GATA6 Regulates Aortic Valve Remodeling and its Haploinsufficiency Leads to RL-Type Bicuspid Aortic Valve

Background -Bicuspid aortic valve (BAV), the most common congenital heart defect affecting 1-2% of the population, is a major risk factor for premature aortic valve disease and accounts for the majority of valve replacement. The genetic basis and the mechanisms of BAV etiology and pathogenesis remain largely undefined. Methods -Cardiac structure and function was assessed in mice lacking a Gata6 allele. Human GATA6 gene variants were analyzed in 452 BAV cases from the BAV consortium and 1849 controls from the Framingham GWAS study. GATA6 expression was determined in mice and human tissues using qRT-PCR and immunohistochemistry.
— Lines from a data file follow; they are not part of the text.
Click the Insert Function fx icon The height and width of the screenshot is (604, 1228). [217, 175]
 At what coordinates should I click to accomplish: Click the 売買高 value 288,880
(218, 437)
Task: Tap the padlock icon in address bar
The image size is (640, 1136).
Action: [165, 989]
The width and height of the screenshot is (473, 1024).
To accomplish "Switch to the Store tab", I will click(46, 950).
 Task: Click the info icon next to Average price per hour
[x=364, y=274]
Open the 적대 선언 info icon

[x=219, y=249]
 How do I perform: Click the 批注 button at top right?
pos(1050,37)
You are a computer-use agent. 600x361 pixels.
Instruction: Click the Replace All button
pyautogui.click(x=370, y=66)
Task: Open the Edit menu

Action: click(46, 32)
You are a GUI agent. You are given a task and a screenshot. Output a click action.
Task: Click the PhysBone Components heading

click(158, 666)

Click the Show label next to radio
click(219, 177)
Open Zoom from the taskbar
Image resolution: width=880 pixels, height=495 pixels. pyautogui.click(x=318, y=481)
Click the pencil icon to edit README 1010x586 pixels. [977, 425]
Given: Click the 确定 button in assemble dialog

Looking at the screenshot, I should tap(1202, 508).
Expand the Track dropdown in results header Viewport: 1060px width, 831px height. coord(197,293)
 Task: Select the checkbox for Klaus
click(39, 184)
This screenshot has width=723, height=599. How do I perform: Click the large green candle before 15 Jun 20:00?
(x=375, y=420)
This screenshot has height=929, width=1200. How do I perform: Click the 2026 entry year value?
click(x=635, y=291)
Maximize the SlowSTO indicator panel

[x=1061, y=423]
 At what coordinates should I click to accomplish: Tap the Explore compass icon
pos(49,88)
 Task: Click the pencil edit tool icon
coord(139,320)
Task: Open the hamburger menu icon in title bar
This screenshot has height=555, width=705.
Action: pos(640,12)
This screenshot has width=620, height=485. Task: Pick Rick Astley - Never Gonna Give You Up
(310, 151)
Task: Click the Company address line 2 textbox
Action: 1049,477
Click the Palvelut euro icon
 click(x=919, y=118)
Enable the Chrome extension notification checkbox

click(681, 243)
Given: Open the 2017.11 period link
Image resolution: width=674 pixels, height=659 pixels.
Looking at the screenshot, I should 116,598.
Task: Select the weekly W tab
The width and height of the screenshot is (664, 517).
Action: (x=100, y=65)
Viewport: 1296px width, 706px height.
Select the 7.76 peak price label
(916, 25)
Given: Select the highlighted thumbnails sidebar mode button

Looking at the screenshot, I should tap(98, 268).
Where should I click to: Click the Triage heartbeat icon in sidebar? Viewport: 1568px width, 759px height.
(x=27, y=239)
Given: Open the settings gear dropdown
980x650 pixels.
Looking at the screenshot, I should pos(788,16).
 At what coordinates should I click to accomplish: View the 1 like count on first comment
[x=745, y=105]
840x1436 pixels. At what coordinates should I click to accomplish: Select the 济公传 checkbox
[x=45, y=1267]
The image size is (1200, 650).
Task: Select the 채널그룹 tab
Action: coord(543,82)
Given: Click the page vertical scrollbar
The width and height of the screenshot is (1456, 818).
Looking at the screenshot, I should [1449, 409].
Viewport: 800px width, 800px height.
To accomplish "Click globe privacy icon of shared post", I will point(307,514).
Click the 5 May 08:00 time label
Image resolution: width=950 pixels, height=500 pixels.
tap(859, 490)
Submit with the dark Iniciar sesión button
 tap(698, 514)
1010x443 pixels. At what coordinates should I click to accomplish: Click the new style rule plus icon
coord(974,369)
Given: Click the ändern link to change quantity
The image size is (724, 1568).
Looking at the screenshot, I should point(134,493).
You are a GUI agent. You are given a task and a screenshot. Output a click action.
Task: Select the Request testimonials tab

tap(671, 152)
Mechanistic studies were carried out in cultured cells. Results -Gata6 heterozygous mice have highly penetrant RL type BAV, the most frequent type in human. GATA6 transcript levels are lower in human BAV as compared to normal tricuspid valves. Mechanistically, Gata6 haploinsufficiency disrupts valve remodeling and extracellular matrix composition through dysregulation of important signaling molecules including matrix metalloproteinase 9. Cell-specific inactivation of Gata6 reveals an essential role for GATA6 in secondary heart field myocytes as loss of one Gata6 allele from Isl-1 positive cells- but not from endothelial or neural crest cells-recapitulates the phenotype of Gata6 heterozygous mice. Conclusions -The data identify a new cellular and molecular mechanism underlying BAV. The availability of an animal model for the most frequent human BAV opens the way for the elucidation of BAV pathogenesis and the development of much needed therapies.